A second person added that both Varde and Indies own warrants on the loan which is transferrable to any buyer under the earlier terms signed between Zilingo and the debt providers. In the venture debt context, a warrant is a security that gives the holder the right to purchase the company’s equity stock at a specified price within a specific period of time. But these warrants are executed only when the investors see an additional gain and are not necessarily used for reclaiming the debt amount.
As is known on May 13, Zilingo’s creditors decided to recall their entire loan, which prompted the start-up to appoint a financial adviser to evaluate options to deal with the default. In a statement on the same day, Zilingo’s board said that “due to Zilingo’s failure to fulfil prior obligations under the loan agreement, the company’s lenders have made the decision to accelerate the repayment of the entire loan”.
“The investigation into allegations against Ankiti Bose, the CEO of Zilingo, is close to being finalised,” the Zilingo board had said in a statement on May 13.
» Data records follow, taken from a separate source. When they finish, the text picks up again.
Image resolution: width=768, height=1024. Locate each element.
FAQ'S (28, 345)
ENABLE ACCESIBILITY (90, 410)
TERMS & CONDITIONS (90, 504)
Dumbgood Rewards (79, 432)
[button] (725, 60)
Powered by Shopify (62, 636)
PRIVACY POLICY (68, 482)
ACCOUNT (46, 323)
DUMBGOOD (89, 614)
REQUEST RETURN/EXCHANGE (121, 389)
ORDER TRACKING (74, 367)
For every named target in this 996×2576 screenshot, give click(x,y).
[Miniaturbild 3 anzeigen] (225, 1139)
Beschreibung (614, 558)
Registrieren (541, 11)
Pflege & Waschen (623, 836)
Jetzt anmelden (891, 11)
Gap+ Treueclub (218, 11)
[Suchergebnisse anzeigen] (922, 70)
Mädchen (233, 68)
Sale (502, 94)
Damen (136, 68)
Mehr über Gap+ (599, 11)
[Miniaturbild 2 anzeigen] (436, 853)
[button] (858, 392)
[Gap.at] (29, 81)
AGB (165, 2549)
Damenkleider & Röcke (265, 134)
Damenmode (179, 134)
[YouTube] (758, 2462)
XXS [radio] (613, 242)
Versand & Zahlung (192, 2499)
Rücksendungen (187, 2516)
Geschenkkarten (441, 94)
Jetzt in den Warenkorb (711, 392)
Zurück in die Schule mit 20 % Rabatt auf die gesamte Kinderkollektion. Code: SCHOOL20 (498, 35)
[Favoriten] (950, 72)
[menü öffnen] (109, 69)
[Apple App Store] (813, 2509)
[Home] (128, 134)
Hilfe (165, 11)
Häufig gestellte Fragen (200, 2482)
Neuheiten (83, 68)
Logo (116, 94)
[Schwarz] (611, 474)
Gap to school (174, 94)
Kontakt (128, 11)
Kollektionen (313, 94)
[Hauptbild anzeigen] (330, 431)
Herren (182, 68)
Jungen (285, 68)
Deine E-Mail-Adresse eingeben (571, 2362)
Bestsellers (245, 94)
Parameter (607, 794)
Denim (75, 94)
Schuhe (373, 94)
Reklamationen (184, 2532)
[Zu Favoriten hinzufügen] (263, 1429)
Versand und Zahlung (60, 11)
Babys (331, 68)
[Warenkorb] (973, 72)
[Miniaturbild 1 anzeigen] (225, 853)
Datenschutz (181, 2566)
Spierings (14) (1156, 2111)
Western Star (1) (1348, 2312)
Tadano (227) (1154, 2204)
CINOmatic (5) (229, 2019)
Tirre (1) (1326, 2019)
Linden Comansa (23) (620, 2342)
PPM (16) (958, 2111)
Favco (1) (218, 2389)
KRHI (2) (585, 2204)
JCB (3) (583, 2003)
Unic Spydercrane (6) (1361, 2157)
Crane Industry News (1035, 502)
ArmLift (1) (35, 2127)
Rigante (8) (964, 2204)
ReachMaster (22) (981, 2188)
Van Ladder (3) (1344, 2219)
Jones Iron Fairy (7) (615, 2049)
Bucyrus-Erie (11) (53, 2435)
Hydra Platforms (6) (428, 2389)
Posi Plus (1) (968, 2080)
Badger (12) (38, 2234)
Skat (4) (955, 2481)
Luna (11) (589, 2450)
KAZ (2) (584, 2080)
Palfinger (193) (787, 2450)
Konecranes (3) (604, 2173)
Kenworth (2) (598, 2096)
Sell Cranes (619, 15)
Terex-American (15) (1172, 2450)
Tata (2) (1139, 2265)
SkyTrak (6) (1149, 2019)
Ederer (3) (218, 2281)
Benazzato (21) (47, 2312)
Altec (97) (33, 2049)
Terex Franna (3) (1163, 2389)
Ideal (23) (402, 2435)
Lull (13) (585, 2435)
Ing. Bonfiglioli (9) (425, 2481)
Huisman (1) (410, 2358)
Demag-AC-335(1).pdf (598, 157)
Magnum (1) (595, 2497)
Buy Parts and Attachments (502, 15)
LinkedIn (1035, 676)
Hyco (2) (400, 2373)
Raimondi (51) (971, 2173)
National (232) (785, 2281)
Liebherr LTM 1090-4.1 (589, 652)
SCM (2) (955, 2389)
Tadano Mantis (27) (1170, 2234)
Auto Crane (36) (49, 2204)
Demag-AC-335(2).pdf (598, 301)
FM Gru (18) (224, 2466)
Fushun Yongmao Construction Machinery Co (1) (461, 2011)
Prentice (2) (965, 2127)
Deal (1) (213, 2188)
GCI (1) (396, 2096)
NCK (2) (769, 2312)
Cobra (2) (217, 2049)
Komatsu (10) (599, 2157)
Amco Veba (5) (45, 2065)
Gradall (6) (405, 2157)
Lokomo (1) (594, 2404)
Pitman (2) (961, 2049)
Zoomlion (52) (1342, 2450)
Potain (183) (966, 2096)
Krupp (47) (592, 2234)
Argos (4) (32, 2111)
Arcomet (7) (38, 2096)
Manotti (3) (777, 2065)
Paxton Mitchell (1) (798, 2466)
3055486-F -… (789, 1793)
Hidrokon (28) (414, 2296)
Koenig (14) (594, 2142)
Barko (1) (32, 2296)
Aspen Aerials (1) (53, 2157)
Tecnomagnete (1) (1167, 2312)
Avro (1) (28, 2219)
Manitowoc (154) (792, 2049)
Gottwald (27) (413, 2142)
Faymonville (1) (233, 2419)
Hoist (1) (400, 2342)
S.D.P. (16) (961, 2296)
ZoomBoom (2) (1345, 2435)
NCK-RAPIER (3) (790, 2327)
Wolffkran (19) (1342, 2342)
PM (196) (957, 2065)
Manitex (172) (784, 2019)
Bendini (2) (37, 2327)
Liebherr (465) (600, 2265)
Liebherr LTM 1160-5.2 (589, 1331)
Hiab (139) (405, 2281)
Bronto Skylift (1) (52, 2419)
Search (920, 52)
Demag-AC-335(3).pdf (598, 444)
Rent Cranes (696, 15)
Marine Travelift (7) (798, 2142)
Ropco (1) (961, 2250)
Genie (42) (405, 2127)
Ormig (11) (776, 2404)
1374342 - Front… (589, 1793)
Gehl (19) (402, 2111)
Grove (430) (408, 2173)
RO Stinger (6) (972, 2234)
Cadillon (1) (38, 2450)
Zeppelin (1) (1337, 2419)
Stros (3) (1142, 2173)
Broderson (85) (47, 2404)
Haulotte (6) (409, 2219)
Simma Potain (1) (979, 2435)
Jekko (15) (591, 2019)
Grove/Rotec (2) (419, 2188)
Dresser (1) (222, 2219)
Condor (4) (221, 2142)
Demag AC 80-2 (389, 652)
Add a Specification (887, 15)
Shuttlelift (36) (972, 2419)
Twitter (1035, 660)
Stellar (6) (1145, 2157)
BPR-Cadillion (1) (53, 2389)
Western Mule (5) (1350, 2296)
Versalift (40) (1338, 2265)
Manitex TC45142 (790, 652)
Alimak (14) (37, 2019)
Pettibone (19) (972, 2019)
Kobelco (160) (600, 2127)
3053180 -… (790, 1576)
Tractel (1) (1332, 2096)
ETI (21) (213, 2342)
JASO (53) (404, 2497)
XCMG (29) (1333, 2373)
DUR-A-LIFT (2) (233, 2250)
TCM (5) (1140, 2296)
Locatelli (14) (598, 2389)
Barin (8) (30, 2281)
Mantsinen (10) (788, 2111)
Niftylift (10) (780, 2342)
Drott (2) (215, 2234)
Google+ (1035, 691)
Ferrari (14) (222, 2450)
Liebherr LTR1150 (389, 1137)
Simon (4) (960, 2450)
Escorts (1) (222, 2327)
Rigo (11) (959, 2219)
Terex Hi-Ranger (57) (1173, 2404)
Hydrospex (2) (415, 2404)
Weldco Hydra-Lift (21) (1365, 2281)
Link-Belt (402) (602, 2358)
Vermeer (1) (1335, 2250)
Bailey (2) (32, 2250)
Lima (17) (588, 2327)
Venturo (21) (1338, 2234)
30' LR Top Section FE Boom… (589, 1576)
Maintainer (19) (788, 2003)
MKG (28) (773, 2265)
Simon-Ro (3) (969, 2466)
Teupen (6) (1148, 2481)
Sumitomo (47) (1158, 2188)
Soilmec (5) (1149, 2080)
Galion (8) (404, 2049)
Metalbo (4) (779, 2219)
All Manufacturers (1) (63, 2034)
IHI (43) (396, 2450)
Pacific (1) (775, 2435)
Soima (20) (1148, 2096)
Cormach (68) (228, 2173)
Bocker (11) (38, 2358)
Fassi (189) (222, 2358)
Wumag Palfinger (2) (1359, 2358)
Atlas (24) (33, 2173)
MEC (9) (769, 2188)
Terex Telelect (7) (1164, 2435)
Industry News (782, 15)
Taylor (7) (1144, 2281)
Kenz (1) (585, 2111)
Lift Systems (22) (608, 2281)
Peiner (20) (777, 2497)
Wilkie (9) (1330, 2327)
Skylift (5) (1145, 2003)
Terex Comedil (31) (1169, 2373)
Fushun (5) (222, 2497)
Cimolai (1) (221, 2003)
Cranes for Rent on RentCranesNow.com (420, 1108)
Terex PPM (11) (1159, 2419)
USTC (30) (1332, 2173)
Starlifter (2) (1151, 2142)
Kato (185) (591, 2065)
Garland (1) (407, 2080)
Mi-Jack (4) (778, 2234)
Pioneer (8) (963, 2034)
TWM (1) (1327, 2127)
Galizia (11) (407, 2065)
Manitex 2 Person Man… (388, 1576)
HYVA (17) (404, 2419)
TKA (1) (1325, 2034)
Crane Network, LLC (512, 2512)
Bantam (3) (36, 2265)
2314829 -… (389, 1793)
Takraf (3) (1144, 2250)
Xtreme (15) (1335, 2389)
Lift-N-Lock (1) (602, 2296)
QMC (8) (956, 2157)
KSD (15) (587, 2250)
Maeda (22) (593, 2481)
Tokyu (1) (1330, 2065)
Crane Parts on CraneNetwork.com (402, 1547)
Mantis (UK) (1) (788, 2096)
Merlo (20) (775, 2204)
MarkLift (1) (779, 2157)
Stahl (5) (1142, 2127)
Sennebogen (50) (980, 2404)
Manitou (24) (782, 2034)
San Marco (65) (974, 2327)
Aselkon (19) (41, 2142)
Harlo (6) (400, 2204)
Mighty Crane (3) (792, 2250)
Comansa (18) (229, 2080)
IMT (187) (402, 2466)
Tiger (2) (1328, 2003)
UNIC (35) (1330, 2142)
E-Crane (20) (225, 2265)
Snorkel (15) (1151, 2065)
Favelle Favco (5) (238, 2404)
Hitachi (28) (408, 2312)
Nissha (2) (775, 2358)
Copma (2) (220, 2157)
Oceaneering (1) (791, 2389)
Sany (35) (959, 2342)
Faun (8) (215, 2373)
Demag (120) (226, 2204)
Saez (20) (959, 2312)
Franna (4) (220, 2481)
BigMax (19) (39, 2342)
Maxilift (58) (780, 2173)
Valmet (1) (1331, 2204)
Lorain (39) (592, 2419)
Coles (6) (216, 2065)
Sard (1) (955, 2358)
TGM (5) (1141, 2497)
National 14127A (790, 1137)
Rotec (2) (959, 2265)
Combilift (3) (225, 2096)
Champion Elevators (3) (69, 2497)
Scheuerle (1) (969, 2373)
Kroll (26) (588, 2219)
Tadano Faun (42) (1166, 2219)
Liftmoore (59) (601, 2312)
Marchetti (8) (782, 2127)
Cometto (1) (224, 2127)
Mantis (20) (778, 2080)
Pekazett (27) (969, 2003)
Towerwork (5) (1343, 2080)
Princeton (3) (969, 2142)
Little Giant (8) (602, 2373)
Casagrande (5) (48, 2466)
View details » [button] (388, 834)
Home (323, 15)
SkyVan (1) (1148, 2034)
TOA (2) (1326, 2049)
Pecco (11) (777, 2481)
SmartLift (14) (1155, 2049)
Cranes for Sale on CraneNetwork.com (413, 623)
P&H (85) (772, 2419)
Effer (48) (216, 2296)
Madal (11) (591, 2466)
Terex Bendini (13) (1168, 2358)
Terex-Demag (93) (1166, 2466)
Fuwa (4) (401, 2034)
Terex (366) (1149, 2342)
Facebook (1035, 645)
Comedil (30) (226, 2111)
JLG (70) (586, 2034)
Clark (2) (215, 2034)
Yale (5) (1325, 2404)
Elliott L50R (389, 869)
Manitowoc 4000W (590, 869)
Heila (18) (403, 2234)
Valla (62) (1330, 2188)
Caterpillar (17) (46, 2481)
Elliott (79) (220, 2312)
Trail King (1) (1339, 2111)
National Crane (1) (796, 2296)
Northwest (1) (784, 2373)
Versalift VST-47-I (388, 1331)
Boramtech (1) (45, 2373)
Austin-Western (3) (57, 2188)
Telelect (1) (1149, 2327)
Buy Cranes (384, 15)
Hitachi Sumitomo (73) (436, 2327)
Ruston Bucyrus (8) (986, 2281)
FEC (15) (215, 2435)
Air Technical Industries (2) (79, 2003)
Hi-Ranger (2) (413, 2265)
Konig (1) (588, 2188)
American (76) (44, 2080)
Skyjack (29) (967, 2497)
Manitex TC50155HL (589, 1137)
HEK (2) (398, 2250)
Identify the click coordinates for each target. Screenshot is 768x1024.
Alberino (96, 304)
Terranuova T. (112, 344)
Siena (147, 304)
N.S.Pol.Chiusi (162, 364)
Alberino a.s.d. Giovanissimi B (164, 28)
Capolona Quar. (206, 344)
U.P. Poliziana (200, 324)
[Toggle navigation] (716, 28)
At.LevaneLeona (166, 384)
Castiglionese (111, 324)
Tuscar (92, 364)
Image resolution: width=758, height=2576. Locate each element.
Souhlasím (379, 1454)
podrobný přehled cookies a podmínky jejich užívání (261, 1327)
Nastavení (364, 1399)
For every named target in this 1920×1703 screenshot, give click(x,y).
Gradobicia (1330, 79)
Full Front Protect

“Ankiti will essentially get technical access to these warrants owned by both the venture debt firms, and she can also get the legal right to exercise this. The debt providers are wary of the fact that a replacement for Ankiti was not found even 45 days after her suspension with no outcome into the investigation yet. Hence, they have decided to recall the entire loan amount,” one of the sources quoted earlier said.
Zilingo and Indies Capital did not respond to emails seeking comments till the time of going to the press. Varde Partners declined to comment on the story.
Sources also said that Bose has already met with a few institutional investors and hedge funds based in Singapore and India to raise the $40 million required to buy back the warrants and to pay the remainder of the principal amount in full to Varde Partners and Indies Capital.
Currently, Bose owns around 8.3% of Zilingo.
“Technically in the US and in India, venture debt providers get the first preference when there are liquidity events or when there is an unforeseen shutdown. There have been instances of debt providers using distressed scenarios of companies to take over the company, but that all is only possible if it’s proven in court or legally that the company has no money left to service back the loans taken,” the investor said.
A loan recall event in the venture debt context as seen in the case of Zilingo, only happens as a last straw, when the lenders are convinced that the company is not in a position to repay the creditor or has no money left in the bank, the investor said.
“A recall means that the company has the right to recall the entire loan amount, extinguishing the quarterly payment structure. As per standard agreements, if the lender exercises the right to recall, the company has to pay the full outstanding amount in a 30-60 period and is only used as the last straw to recover their money,” the investor added.
Thirty-year-old Bose, who has been at the helm of the company since its inception in 2015, is facing allegations of financial irregularities, with the board accusing her of inflating revenues. In a statement in early April, Bose termed the board’s suspension and allegations against her as a “witch hunt” and refuted all the claims made by the board.
The B2B start-up, which offers a tech platform for fashion retailers to source wholesale supplies, has been one of the most celebrated start-ups to emerge from SEA geography. However, the start-up’s CEO has been kept under suspension currently, with the board launching a full-fledged audit into the accounting books, according to earlier reports.
Zilingo is one of Sequoia Capital India’s key investments in the South East Asia region, and the start-up entered the unicorn club when it raised a $226-million Series D round in April 2019.
The allegations against Bose emerged after the start-up began the internal process to raise $200 million in funding led by Goldman Sachs Group, which has now been discontinued. Last month, a source aware of these funding talks told FE that the start-up submitted all key financial statements for a due diligence process. The company currently has enough cash in the bank for the next 15-18 months, FE reported last month.